Des chercheurs d’Agroscope ont déchiffré un génome bactérien particulièrement difficile à «craquer» et dévoilé la complexité de l’information génétique de près de 10’000 bactéries. Cette découverte permet notamment d’explorer les mécanismes d’action de microorganismes et d’inhiber ainsi certains agents pathogènes des plantes.
Déchiffrer le patrimoine génétique de bactéries est une étape importante pour comprendre quelles fonctions diverses peuvent exercer ces microorganismes. Il s’agit par exemple de déterminer à quel antibiotique une bactérie particulière est résistante, ou encore quels facteurs peuvent contribuer à la lutte contre un agent pathogène des plantes. Ces informations qui revêtent une grande importance pour Agroscope sont analysées dans le cadre du programme de recherche Biodiversité microbienne (MicBioDiv).
L’équipe de Christian Ahrens, bioinformaticien à Agroscope et membre du Swiss Institute of Bioinformatics, est parvenue à dévoiler la complexité insoupçonnée de génomes bactériens. Cette avancée permet aux chercheurs de définir quelle est la meilleure stratégie pour décoder entièrement le génome de bactéries, même lorsque leur patrimoine génétique est très complexe. Lors du décodage de la bactérie Pseudomonas koreensis, les répétitions de séquences presque identiques (repeats) ont très longtemps compliqué le déchiffrage complet du génome. Finalement, l’équipe d’Agroscope a réussi à identifier le patrimoine génétique complet de la bactérie au moyen de très longues séquences, générées dans nos laboratoires grâce à la nouvelle technologie Oxford Nanopore. Contrairement à l’opinion répandue que de telles séquences répétitives ne joueraient pas un rôle significatif ou qu’elles ne contiendraient pas de gènes importants, les chercheurs ont trouvé dans ce cas de nombreuses copies de gènes qui procuraient à la bactérie un avantage pour sa survie à la surface des plantes.
Les chercheurs ont en outre rendu accessibles les analyses du patrimoine génétique de près de 10’000 bactéries. Celles-ci ont montré qu’environ 3 % de tous les génomes bactériens étaient très complexes. La technologie de séquençage utilisée a permis de comprendre que quelques-uns de ces génomes n’avaient pas été complètement déchiffrés et qu’ils comportaient encore des erreurs.
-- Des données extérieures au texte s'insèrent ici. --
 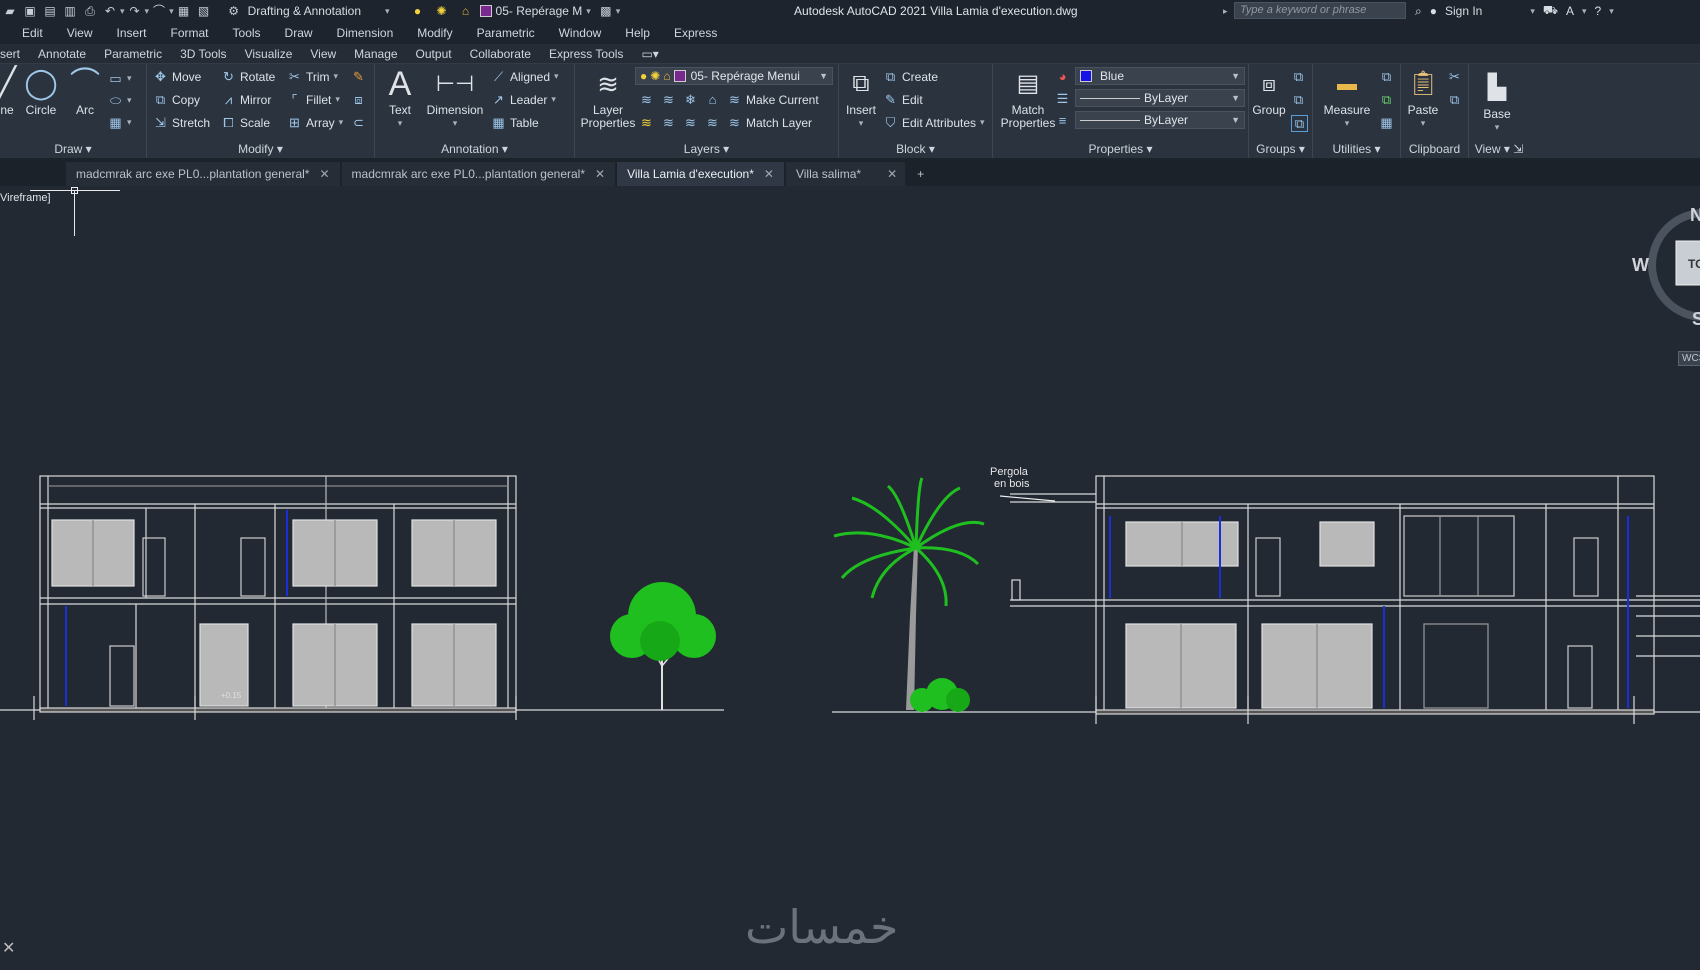 What do you see at coordinates (646, 100) in the screenshot?
I see `layer-tool-1: ≋` at bounding box center [646, 100].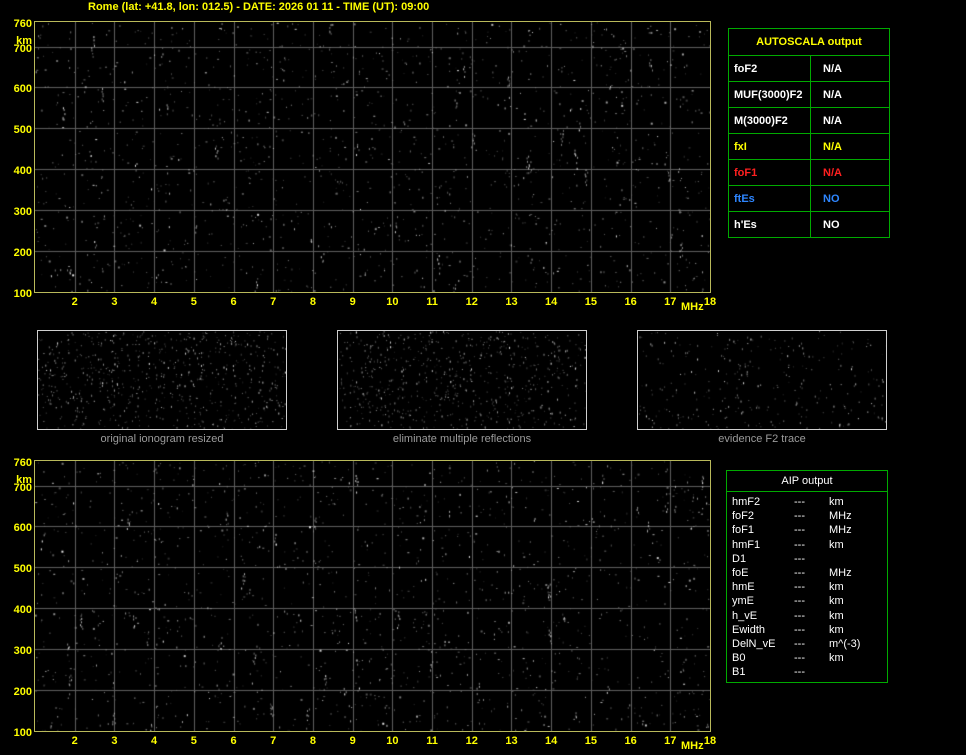 This screenshot has height=755, width=966. I want to click on row-label: hmF2, so click(746, 502).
Grâce à cette approche, différents microorganismes isolés dans les microbiomes du compost sont actuellement l’objet d’un séquençage complet, effectué en collaboration avec le FiBL. Les chercheurs ambitionnent par la suite d’étudier les mécanismes d’action permettant aux microorganismes d’inhiber les agents pathogènes responsables des maladies des plantes. Ce projet et la collaboration avec le groupe de recherche Phytopathologie d’Agroscope représentent également une importante contribution au Plan d’action national de protection des plantes.
À l’heure actuelle, nous affinons encore l’analyse afin de renforcer le portfolio méthodologique de l’équipe dans ce domaine de recherche porteur d’avenir qu’est la «génomique fonctionnelle». Cela permettra de transférer davantage d’acquis de la recherche fondamentale vers la pratique, comme par exemple une utilisation plus ciblée des microbiomes.